I just returned from a trip to Washington, DC where I spent a few days attending events and networking with various think tanks and advocacy organizations. Having spent the last few years doing academic work in political theory and intellectual property, learning about the policy work that happens closer to the sphere of praxis than theory has been eye-opening. My motivations for working on political philosophy included finding ways to make actual change in the world, and I have at times found myself frustrated with the isolation of the academic environment.

Going to DC, I learned that the isolation problem works both ways. While it's difficult to get politicians and policy-makers to hear academic arguments, I've found myself that academics are not always interested in the application of their theories. Since my work contains specific and substantial discussions of how theory should shape practice, I've gotten a bit of pushback. I've heard similar stories from other academics, still in the academy and not. I can understand the sense that stepping back from the creation of policy or direct political action gives an air of objectivity, but there is also a cost to stepping back.

The cost I have in mind is the communication gap between academic work and the creation of policy. Congresscritters are not experts, but they need to decide issues as if they were. Since they can't afford panels of expert advisers, they have to seek some outside support. Here enters the lobbyist, the advocate, the think tank, the research analyst. These are not all equivalent terms, but they exist in a shared space and fill similar roles: assimilating expert opinion from academics, industry leaders, and front-line professionals, and translating it into concrete policy recommendations.

Don't get me wrong, this is work that needs to get done. What I don't understand is why university faculty stepped back from this role. In giving up the role of translator and communicator, academics have sacrificed one of the most valuable public goods offered by higher education institutions.
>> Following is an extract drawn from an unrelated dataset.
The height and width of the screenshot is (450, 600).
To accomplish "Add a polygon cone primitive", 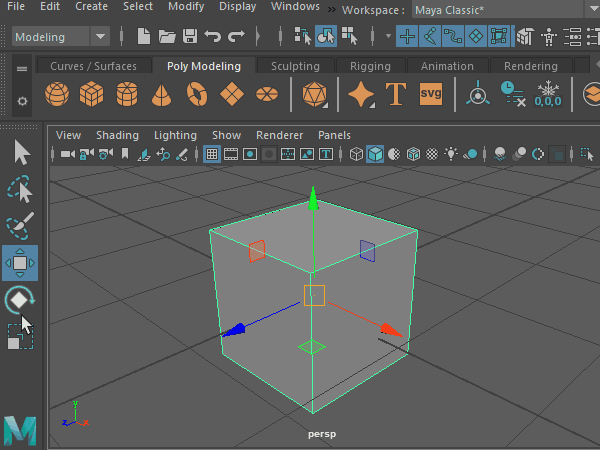I will click(x=161, y=95).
People who spend their lives immersed in their fields of study should be best-equipped to explain the relevance of their expertise and to connect abstract theory with concrete issues. More importantly, without the public-facing responsibility, academic allow the rest of the community to wonder what it is they do and why it is so important.

I've got my own worries about the future of higher education in the US, and seeing these developments reinforces those concerns.